++++ DATA SUPPLIED

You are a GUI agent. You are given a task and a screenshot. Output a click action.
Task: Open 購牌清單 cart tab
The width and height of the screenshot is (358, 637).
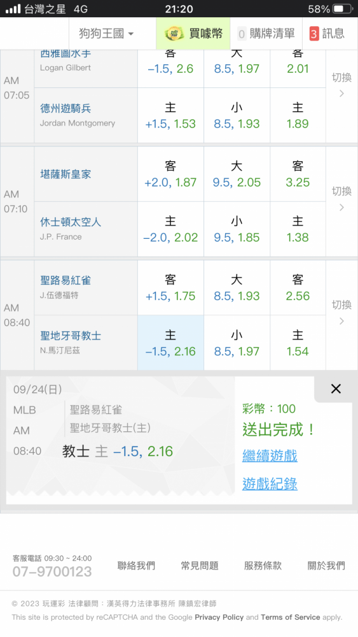(266, 33)
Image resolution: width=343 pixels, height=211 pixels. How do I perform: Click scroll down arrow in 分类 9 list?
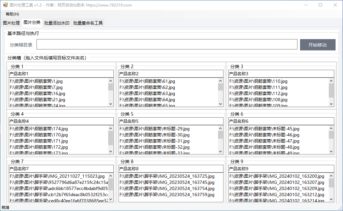(331, 199)
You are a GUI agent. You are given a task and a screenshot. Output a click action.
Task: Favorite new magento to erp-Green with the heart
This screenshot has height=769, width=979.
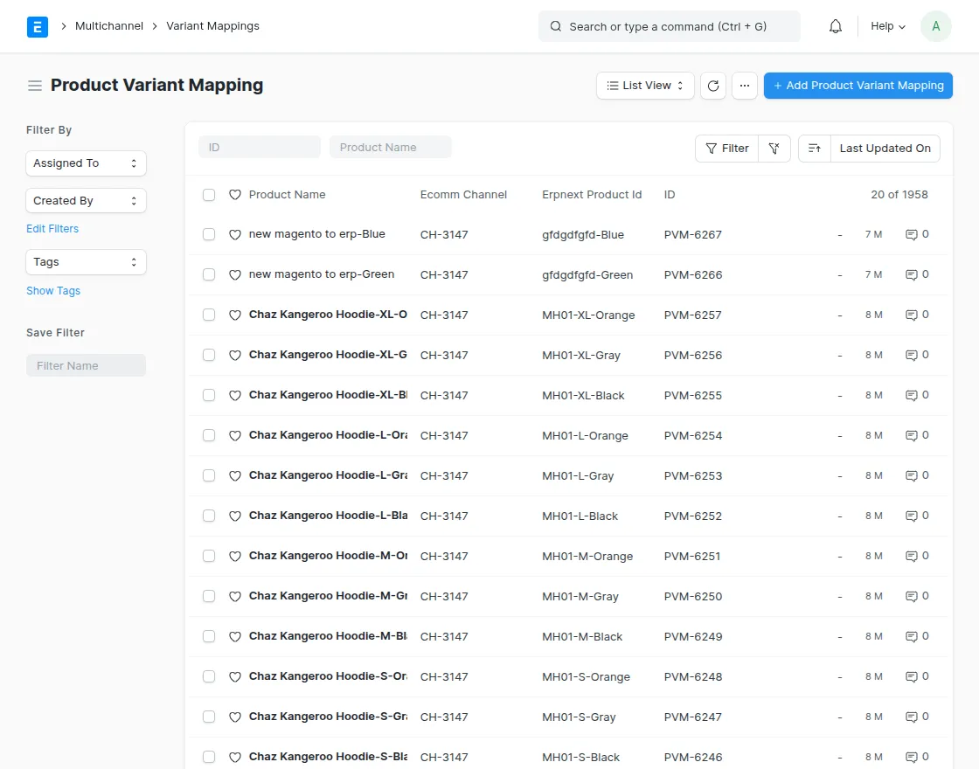[x=234, y=274]
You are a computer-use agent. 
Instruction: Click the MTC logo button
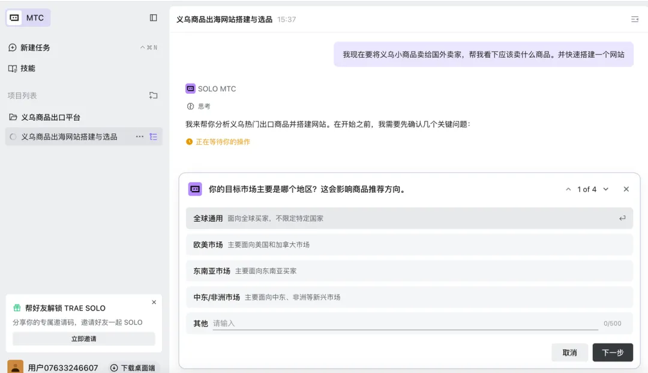point(28,18)
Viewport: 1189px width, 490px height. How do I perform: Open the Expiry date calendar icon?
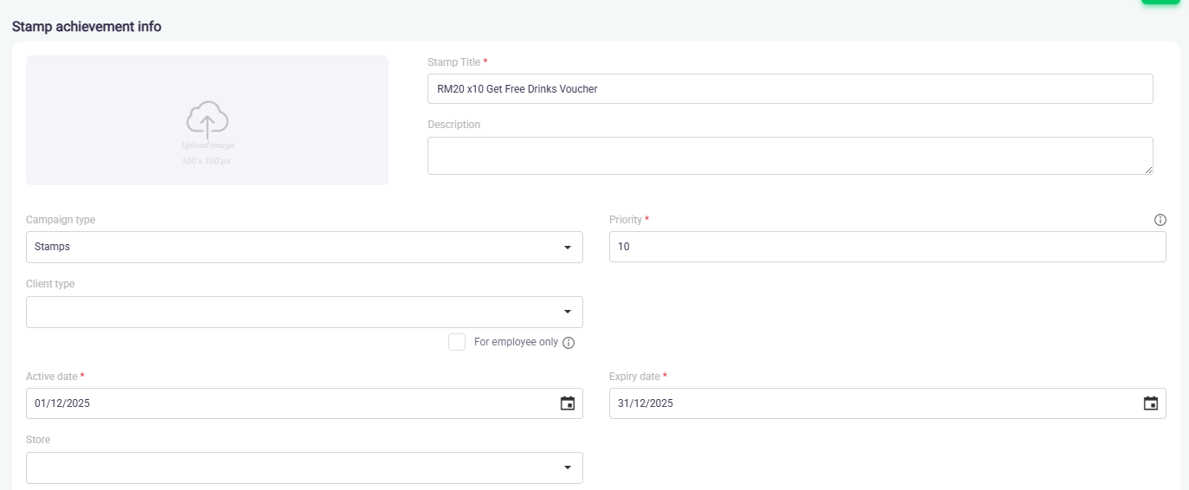point(1151,403)
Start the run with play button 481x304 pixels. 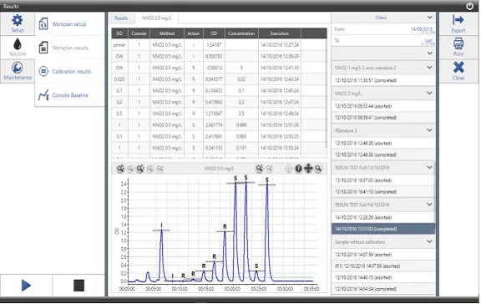coord(26,286)
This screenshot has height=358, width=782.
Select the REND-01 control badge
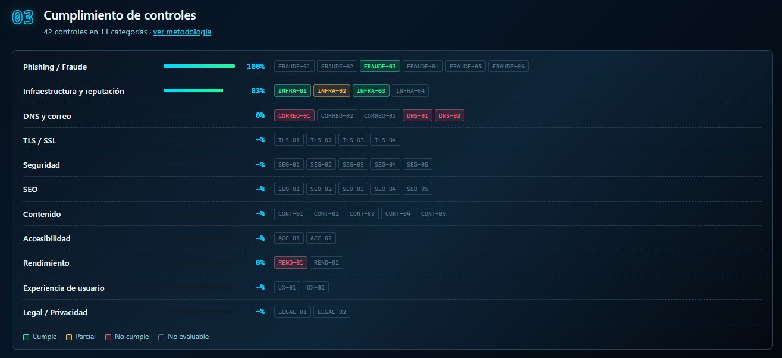pyautogui.click(x=291, y=262)
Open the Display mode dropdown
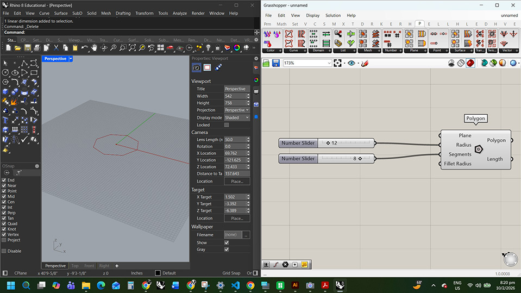 [237, 117]
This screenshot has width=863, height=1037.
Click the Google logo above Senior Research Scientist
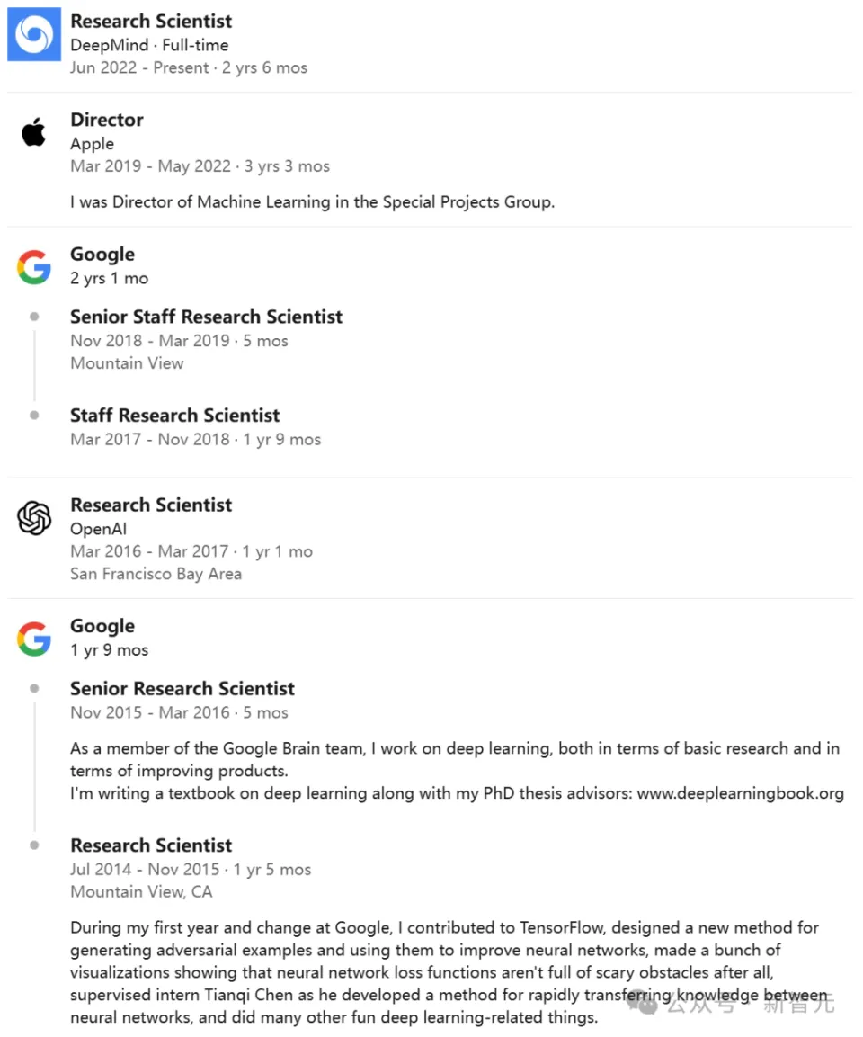click(x=34, y=639)
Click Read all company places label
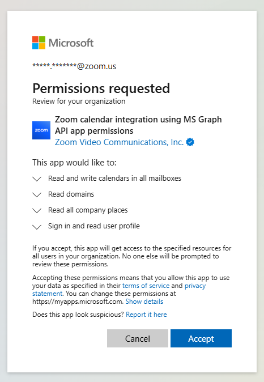 pos(88,210)
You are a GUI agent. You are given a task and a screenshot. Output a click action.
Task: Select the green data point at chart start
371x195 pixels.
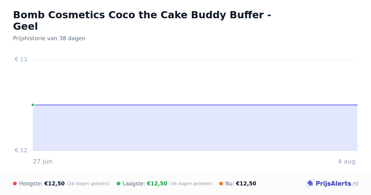point(33,105)
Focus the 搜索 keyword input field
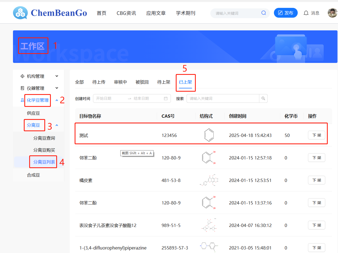This screenshot has height=253, width=338. pyautogui.click(x=223, y=98)
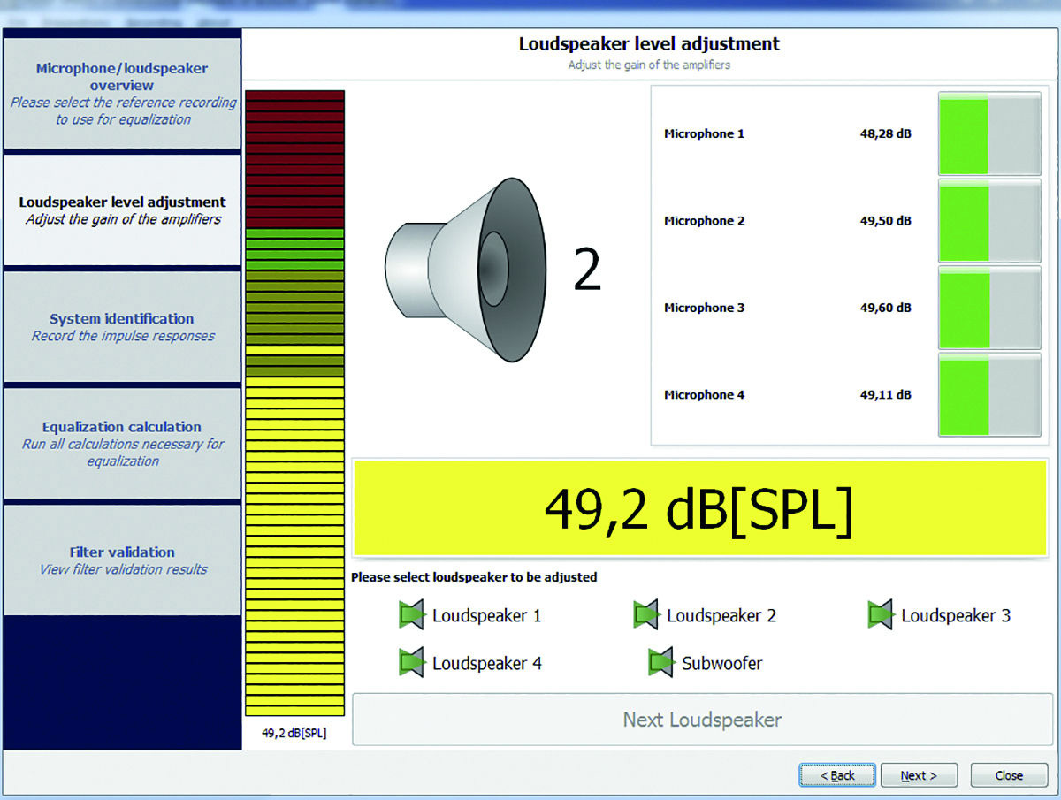
Task: Select the Loudspeaker 4 speaker icon
Action: coord(412,662)
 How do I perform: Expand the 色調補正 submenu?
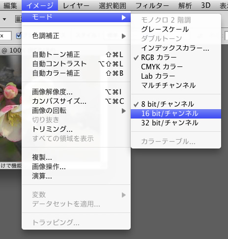pyautogui.click(x=76, y=36)
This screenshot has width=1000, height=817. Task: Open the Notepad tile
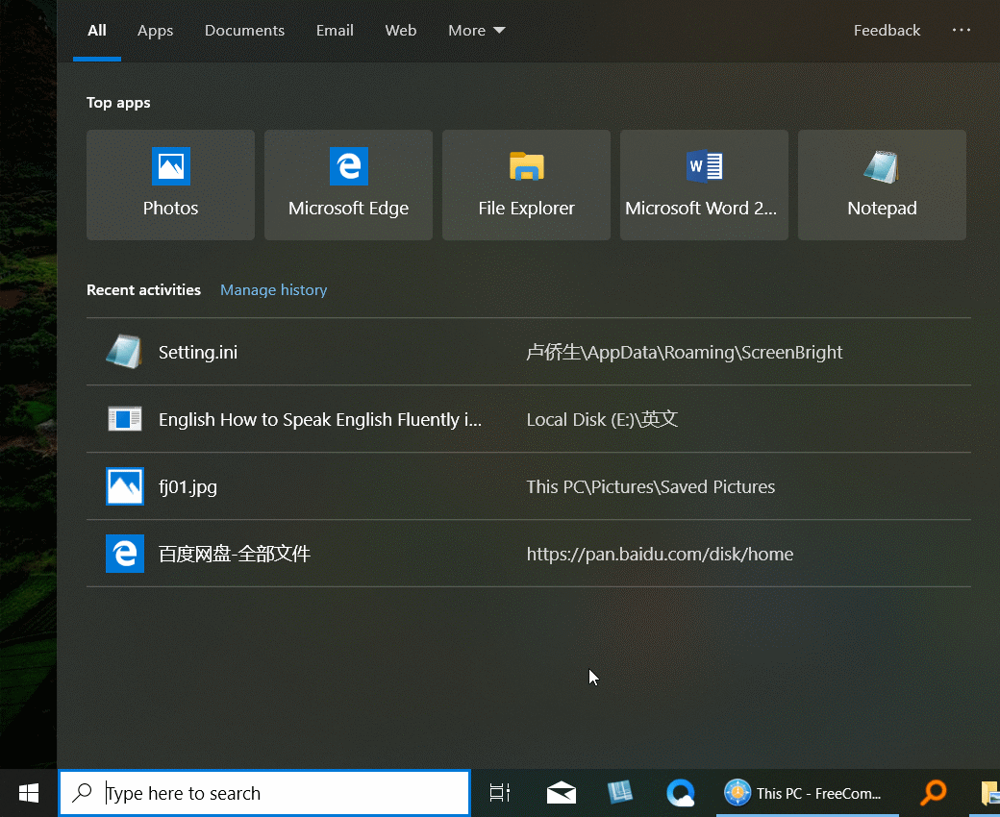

++++++++

__TASK DESCRIPTION__: Every line from the one with "371x195 pixels." to the end of the records above should be restated word for word, and no picture belongs in the copy.

__EXERCISE RESPONSE__:
371x195 pixels.
point(33,105)
Focus the 搜索 keyword input field
This screenshot has height=253, width=338. pyautogui.click(x=223, y=98)
Task: Select the Loudspeaker 4 speaker icon
Action: coord(412,662)
 How do I perform: Expand the 色調補正 submenu?
pyautogui.click(x=76, y=36)
This screenshot has width=1000, height=817. Task: Open the Notepad tile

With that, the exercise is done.